◆ Work instruction
From the line that holds "You are a GUI" down to the last line of the listing below, transcribe exactly and only those lines. Leave pictures out.

━━━━━ Given records ━━━━━

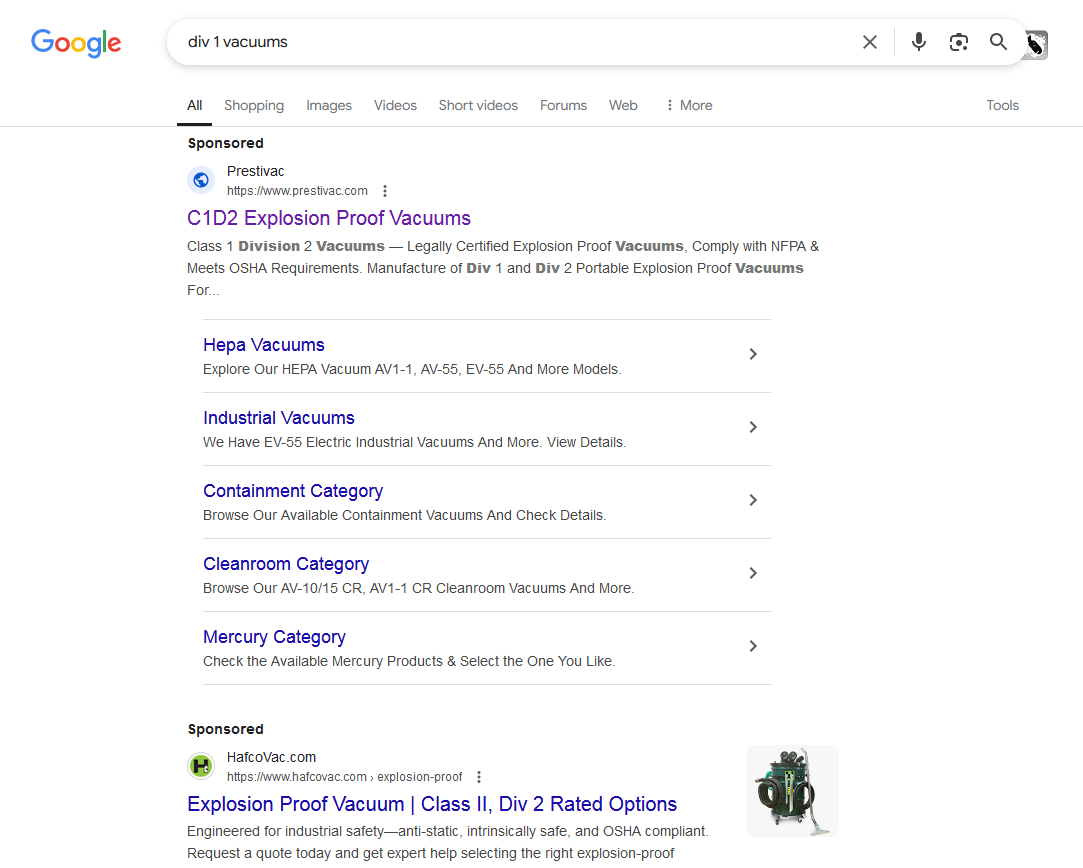Viewport: 1083px width, 868px height.
Task: Expand the Mercury Category sitelink chevron
Action: pyautogui.click(x=753, y=646)
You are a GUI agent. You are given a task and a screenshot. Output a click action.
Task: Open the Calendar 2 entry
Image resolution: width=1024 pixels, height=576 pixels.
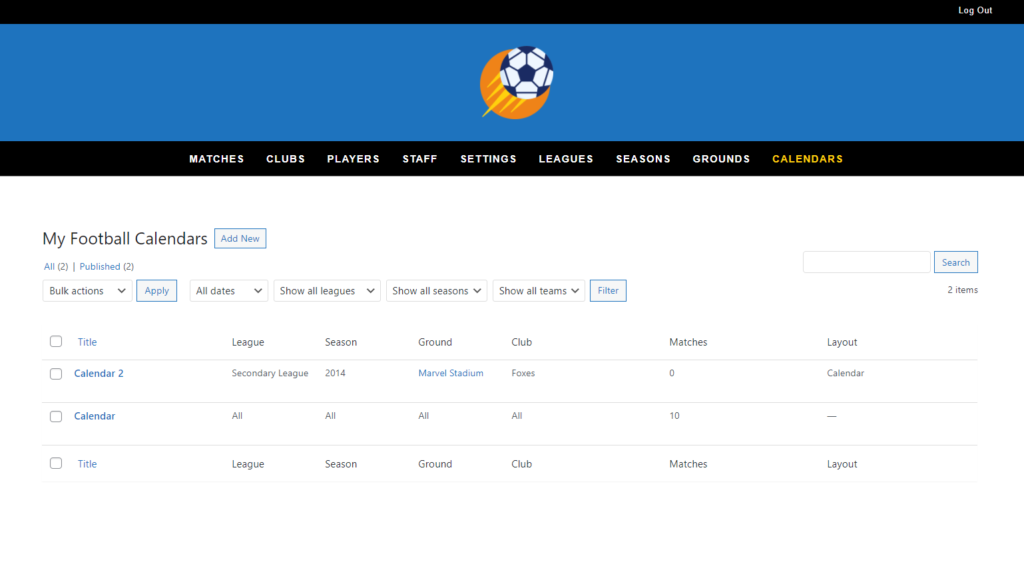pos(98,373)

━━━━━

◆ Expected answer
You are a GUI agent. You are given a task and a screenshot. Output a click action.
Task: Open the Calendar 2 entry
Image resolution: width=1024 pixels, height=576 pixels.
pos(98,373)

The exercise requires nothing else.